OpenAI nevertheless doubled-down on the GPT acronym, using it to brand user-created variants of ChatGPT (‘GPTs’).
And other AI products were quick to adopt one of other half of the ChatGPT portmanteau (e.g. ChatPDF, AgentGPT, AutoGPT). OpenAI’s attempts to trademark the GPT acronym have thus far failed.
OpenAI’s other widely used product - an AI image generator - is named DALL·E, after the eponymous robotic protagonist of the 2008 Pixar movie WALL·E, with a nod to Spanish surrealist Salvador Dali.
I’m personally a sucker for a punning name.
However, as well as having an ambiguous pronunciation (does the DALL rhyme with GAL or GALL? Or is it DAHL like the curry ingredient/children’s author?), it mirrors Pixar’s use of an interpunct (·) - a symbol that doesn’t appear on a standard keyboard (TAFKAP would be proud).

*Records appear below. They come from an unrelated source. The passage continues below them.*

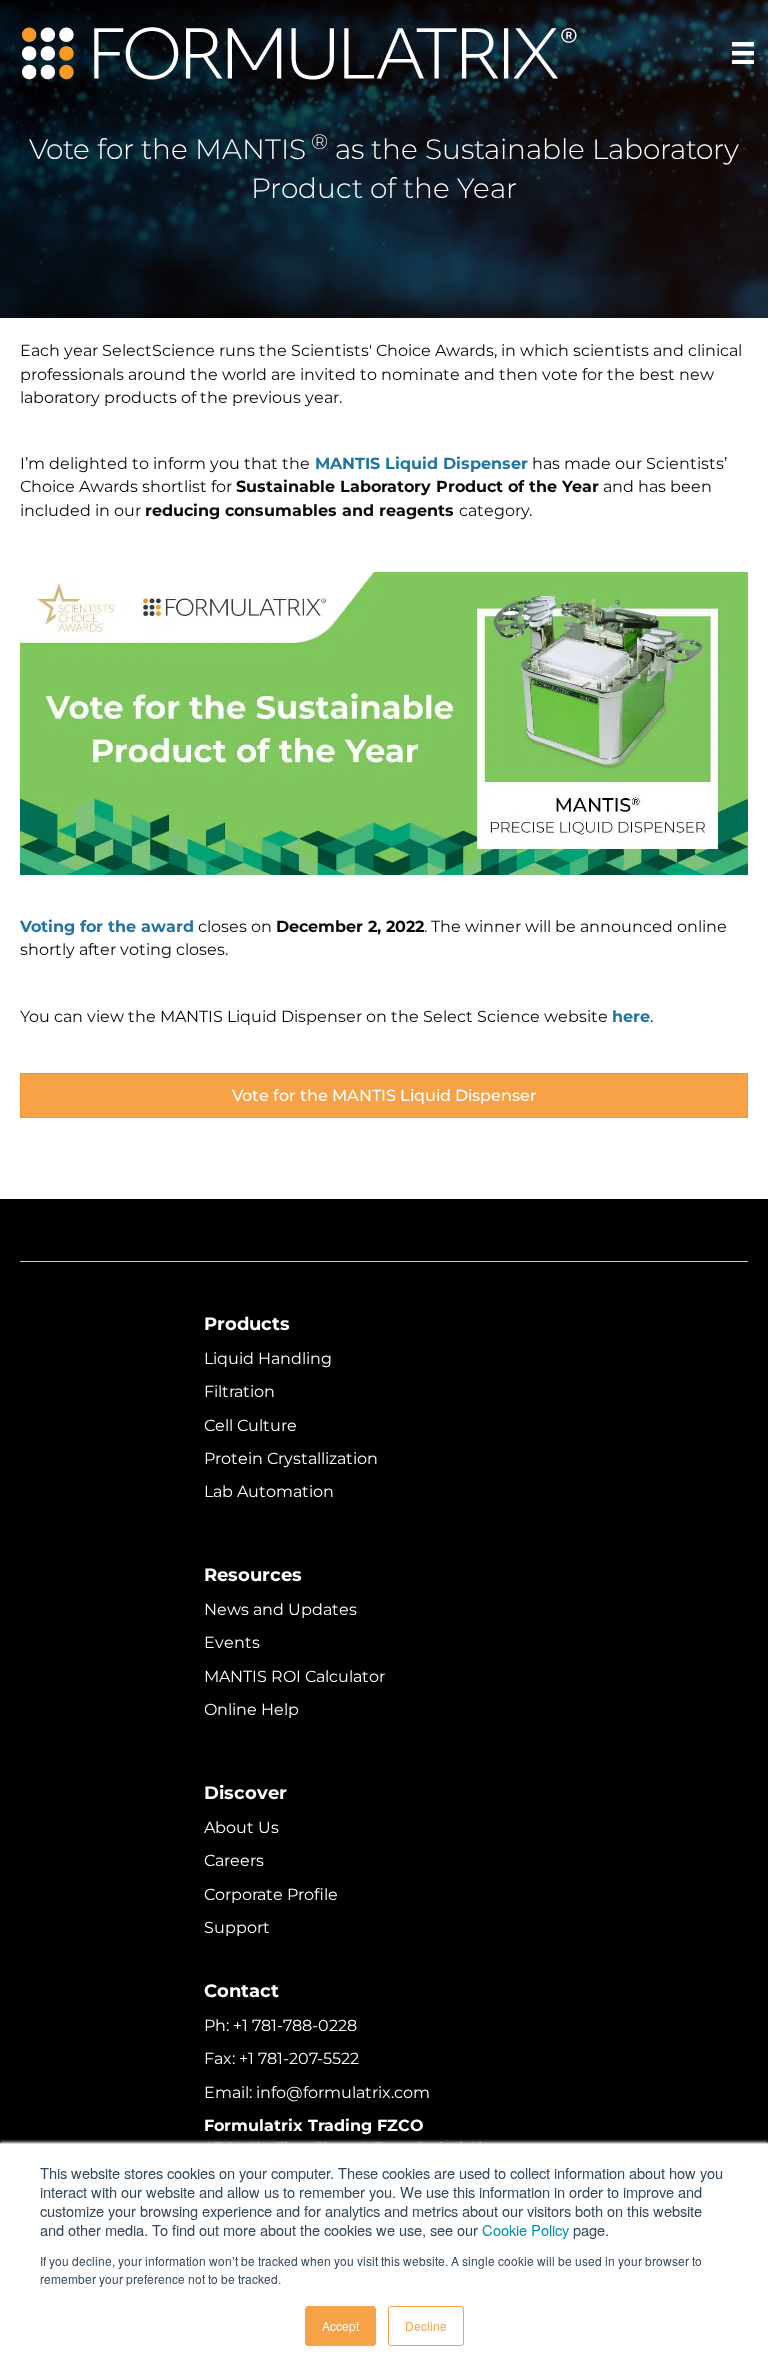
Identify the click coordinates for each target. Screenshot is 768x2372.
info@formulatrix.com (343, 2092)
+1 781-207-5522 (299, 2058)
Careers (234, 1860)
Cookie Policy (525, 2229)
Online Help (251, 1709)
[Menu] (743, 53)
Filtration (239, 1391)
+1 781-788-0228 (295, 2025)
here (631, 1016)
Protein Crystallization (291, 1458)
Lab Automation (269, 1491)
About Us (241, 1827)
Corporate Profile (271, 1894)
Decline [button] (426, 2325)
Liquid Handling (268, 1358)
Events (232, 1642)
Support (237, 1927)
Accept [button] (340, 2325)
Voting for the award (107, 926)
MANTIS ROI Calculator (294, 1676)
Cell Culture (250, 1425)
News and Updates (280, 1609)
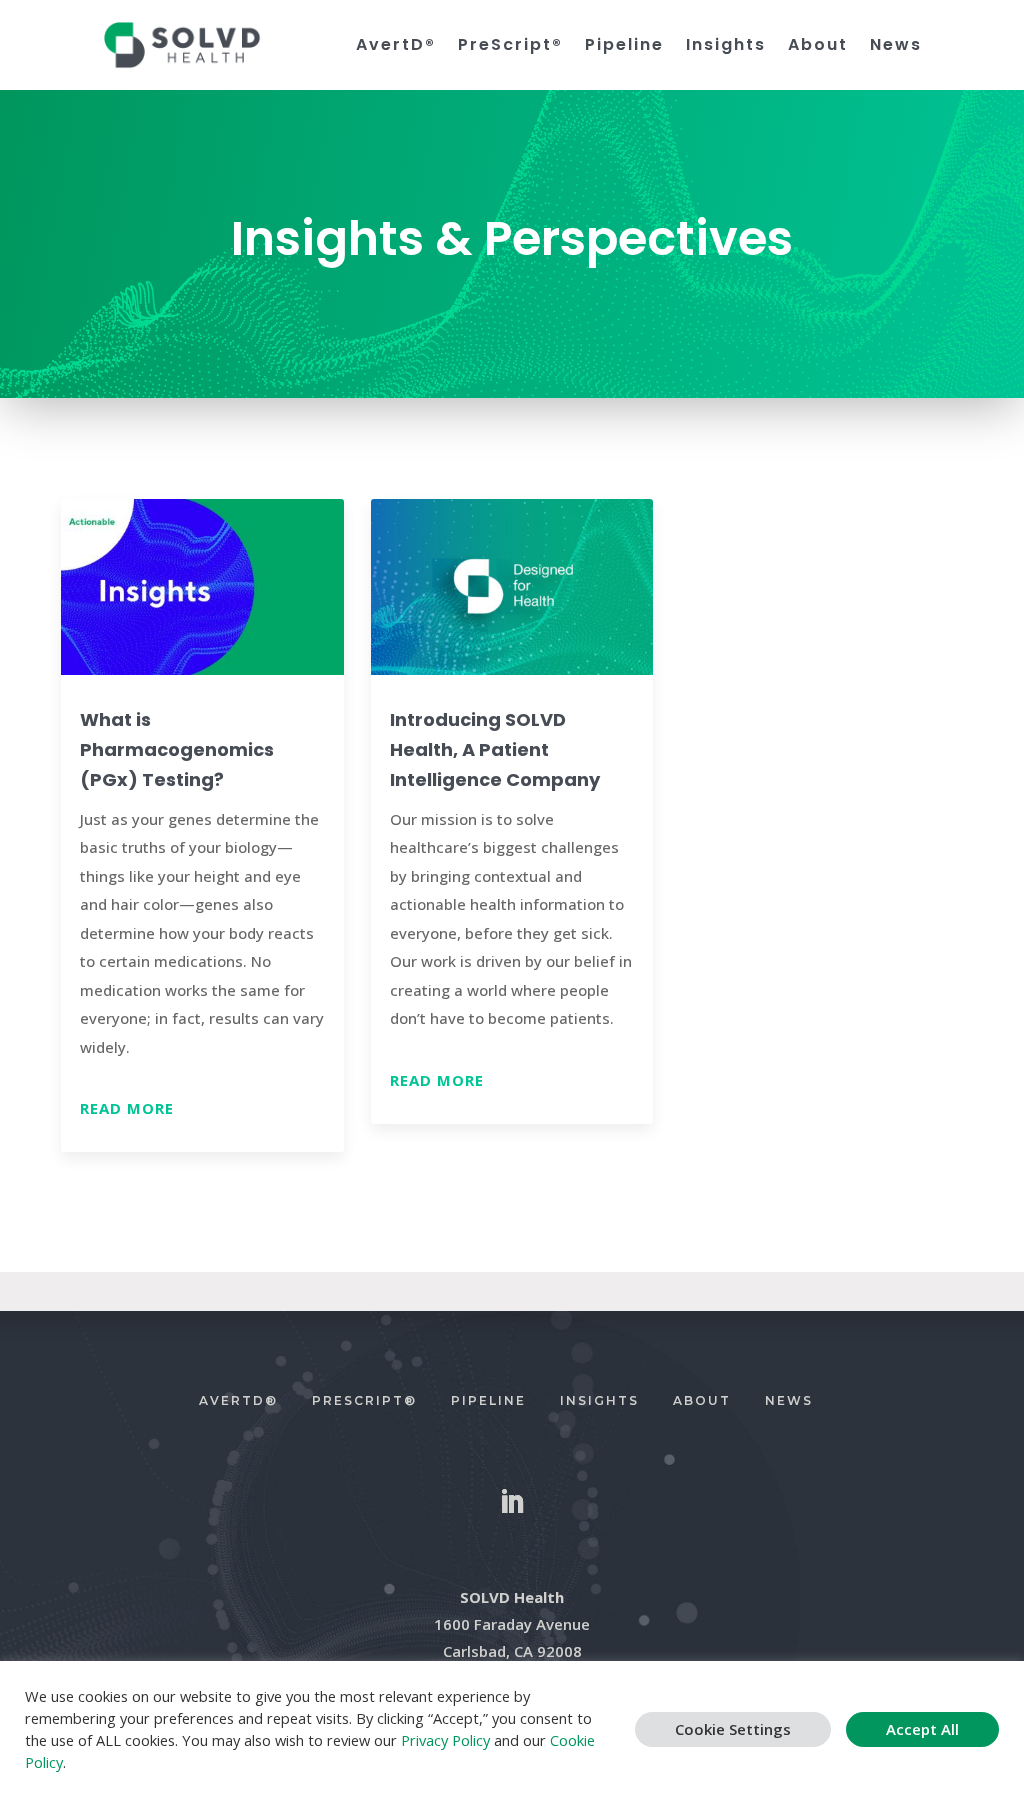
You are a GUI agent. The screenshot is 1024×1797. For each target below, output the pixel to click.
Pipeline (624, 45)
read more (127, 1108)
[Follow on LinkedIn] (512, 1502)
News (896, 45)
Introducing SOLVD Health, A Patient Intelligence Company (495, 749)
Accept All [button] (922, 1729)
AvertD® (396, 45)
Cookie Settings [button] (733, 1729)
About (818, 45)
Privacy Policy (445, 1740)
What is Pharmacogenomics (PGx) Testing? (177, 749)
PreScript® (510, 45)
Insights (726, 45)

OpenAI’s forthcoming AI video generator, Sora, feels like it’s had a bit more input from the branding team. Meaning ‘sky’ in Japanese and widely used in anime and manga, it’s quick to say (two syllables to ChatGPT’s four), whilst still being eminently ownable.
As generative AI continues to grow up, we’re likely to see fewer high-profile developer-named products in the wild, although foundation models, which are more D2D (developer-to-developer) than B2C, are likely to continue to be a rich source of arcane names with esoteric capitalisation (see LaMDA, LLaMA, PaLM, CM3leon).